Announcing Skill Usage

  • Always announce meta-skills: brainstorming, writing-plans, systematic-debugging, codify-solution (methodology change)
  • Post-completion: After non-trivial fixes, suggest /ring-default:codify to document the solution
  • Skip when obvious: User says "write tests first" → no need to announce TDD

Required Patterns

This skill uses these universal patterns:

  • State Tracking: See skills/shared-patterns/state-tracking.md
  • Failure Recovery: See skills/shared-patterns/failure-recovery.md
  • Exit Criteria: See skills/shared-patterns/exit-criteria.md
  • TodoWrite: See skills/shared-patterns/todowrite-integration.md

Apply ALL patterns when using this skill.

About these skills

Many skills contain rigid rules (TDD, debugging, verification). Follow them exactly. Don't adapt away the discipline.

Some skills are flexible patterns (architecture, naming). Adapt core principles to your context.

The skill itself tells you which type it is.

Instructions ≠ Permission to Skip Workflows

Your human partner's specific instructions describe WHAT to do, not HOW.

"Add X", "Fix Y" = the goal, NOT permission to skip brainstorming, TDD, or RED-GREEN-REFACTOR.

Red flags: "Instruction was specific" • "Seems simple" • "Workflow is overkill"

Why: Specific instructions mean clear requirements, which is when workflows matter MOST. Skipping process on "simple" tasks is how simple tasks become complex problems.

Summary

Starting any task:

  1. Orchestration decision → Which agent handles this?

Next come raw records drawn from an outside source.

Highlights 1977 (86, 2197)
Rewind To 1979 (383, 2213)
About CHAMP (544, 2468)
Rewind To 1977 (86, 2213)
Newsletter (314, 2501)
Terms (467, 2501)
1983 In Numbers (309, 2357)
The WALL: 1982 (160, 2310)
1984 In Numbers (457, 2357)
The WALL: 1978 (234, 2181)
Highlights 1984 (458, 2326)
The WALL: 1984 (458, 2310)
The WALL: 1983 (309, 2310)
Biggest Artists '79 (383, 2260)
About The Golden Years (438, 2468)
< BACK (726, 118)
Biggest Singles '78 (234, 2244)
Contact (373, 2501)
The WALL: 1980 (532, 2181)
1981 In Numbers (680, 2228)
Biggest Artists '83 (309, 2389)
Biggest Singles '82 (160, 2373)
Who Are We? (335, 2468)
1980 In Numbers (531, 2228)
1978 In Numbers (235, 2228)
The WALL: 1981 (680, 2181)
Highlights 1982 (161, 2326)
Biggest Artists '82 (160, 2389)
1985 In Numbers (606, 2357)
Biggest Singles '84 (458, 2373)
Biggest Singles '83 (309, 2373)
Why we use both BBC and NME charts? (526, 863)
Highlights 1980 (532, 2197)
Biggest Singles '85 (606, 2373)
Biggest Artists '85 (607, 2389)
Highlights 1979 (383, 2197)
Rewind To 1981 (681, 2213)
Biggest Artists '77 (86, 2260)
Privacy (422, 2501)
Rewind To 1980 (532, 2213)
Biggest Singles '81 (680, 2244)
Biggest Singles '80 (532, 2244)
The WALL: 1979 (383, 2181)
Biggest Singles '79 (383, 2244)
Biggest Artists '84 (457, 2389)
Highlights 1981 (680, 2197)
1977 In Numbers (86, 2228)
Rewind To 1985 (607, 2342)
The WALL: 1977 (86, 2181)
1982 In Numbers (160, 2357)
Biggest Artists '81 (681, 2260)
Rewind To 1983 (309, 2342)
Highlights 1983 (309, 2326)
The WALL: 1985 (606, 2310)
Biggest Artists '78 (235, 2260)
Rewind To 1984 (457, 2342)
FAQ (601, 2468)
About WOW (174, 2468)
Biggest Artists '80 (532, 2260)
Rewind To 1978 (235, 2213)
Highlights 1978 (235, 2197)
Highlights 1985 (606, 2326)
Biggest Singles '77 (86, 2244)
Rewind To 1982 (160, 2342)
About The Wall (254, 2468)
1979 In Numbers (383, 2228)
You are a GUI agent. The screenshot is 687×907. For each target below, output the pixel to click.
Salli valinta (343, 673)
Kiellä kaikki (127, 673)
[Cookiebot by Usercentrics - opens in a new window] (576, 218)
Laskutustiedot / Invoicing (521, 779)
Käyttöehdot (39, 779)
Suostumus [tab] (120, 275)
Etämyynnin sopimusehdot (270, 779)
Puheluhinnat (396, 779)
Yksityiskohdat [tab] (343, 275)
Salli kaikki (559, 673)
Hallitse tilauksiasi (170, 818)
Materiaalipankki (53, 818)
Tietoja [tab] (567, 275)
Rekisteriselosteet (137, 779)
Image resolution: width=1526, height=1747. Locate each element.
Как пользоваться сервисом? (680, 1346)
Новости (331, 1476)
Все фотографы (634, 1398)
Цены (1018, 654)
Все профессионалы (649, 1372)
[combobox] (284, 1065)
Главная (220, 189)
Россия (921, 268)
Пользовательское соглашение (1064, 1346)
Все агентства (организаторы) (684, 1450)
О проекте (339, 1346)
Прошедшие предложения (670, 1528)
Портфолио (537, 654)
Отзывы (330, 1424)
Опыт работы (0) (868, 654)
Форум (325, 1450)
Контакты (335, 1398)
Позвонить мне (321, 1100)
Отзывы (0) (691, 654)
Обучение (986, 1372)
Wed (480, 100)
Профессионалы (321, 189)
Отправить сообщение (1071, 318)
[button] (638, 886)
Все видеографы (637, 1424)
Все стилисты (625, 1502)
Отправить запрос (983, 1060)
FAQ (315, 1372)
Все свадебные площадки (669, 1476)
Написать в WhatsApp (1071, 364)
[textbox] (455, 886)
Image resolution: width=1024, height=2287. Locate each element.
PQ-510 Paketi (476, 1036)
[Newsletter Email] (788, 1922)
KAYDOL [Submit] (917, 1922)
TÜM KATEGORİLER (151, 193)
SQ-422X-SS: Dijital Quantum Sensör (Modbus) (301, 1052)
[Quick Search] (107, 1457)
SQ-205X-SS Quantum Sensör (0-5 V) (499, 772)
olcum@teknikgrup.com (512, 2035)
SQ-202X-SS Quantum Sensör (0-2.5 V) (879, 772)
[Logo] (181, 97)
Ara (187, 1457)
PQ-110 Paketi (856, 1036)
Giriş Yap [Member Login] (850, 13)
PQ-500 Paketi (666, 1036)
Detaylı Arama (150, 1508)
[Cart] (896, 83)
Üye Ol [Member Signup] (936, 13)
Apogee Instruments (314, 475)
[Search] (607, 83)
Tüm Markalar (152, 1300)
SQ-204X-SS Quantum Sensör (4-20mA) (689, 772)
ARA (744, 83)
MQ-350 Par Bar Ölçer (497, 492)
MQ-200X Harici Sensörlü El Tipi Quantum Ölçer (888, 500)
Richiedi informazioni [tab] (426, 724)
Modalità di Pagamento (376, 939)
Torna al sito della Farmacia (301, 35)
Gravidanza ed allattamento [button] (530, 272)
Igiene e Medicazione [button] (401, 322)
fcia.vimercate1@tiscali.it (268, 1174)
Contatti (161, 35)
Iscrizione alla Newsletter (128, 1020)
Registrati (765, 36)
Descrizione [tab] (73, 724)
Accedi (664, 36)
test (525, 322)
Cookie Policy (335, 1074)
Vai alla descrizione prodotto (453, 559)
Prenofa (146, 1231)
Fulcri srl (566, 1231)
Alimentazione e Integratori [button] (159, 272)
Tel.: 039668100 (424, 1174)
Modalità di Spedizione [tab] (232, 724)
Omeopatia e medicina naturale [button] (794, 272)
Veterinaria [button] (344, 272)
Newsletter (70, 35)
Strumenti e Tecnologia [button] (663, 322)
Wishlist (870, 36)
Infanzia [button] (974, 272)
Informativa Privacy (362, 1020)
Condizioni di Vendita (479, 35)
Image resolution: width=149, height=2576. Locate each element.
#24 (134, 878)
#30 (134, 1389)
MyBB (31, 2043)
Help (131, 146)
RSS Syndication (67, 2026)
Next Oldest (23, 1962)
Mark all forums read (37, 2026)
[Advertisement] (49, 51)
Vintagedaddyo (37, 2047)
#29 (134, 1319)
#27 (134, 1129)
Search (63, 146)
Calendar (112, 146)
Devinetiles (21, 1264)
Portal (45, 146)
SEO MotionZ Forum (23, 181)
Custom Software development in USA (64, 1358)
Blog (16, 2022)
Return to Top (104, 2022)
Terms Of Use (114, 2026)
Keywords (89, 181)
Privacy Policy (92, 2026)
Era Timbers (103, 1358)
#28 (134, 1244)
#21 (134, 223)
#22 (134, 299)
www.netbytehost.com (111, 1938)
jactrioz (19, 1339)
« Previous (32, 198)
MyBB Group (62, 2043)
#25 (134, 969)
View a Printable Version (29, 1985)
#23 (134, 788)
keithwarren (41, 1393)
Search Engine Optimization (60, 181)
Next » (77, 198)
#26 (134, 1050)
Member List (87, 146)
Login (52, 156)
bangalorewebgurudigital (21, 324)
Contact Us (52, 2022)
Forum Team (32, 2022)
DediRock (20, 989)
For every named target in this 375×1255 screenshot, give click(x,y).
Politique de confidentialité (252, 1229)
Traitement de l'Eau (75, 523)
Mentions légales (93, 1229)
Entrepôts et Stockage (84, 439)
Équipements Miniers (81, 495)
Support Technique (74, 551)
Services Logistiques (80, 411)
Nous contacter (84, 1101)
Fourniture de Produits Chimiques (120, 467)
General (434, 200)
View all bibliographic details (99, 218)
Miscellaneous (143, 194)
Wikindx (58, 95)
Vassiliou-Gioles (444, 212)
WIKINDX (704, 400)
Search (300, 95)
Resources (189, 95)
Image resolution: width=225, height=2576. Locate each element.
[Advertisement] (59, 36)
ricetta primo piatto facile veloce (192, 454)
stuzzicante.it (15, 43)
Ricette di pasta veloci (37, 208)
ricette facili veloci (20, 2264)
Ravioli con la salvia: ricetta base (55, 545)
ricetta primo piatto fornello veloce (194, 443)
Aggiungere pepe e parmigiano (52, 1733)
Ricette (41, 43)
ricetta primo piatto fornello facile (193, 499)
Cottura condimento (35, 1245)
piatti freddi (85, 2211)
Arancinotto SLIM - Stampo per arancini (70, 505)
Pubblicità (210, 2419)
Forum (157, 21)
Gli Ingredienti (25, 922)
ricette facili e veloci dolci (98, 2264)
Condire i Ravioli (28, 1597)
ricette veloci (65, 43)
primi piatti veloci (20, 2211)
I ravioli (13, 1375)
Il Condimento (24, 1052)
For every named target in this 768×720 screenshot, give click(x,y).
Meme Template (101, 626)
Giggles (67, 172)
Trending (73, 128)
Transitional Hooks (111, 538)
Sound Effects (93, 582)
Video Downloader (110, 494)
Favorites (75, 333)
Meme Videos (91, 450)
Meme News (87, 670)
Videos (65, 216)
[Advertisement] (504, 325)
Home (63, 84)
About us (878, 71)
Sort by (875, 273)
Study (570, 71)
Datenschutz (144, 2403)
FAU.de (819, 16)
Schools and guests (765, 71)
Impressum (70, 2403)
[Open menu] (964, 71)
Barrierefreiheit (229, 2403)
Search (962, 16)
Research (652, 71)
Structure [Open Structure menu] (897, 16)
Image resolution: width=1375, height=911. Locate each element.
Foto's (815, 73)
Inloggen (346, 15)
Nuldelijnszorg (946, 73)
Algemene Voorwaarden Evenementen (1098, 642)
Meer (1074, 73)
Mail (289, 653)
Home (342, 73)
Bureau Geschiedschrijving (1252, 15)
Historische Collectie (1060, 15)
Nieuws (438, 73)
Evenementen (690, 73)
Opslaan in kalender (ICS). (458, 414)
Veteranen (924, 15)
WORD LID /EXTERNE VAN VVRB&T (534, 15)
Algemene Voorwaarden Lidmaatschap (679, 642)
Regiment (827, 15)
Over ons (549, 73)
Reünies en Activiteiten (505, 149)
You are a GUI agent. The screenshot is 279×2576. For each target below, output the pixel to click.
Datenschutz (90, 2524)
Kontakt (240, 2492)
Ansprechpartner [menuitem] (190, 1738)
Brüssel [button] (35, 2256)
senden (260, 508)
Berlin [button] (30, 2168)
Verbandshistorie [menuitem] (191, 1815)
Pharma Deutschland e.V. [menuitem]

Use Opus model by default (TodoWrite required)
  2. Skill check → If relevant skill exists, use it
  3. Announce → State which skill/agent you're using
  4. Execute → Dispatch agent with Opus OR follow skill exactly

Before ANY tool use (Read/Grep/Glob/Bash): Complete PRE-TOOL-USE PROTOCOL checklist.

Skill has checklist? TodoWrite for every item.

Default answer: Use an agent with Opus. Exception is rare (user explicitly requests specific file read).

Model default: Opus (unless user specifies Haiku/Sonnet explicitly).

Finding a relevant skill = mandatory to read and use it. Not optional.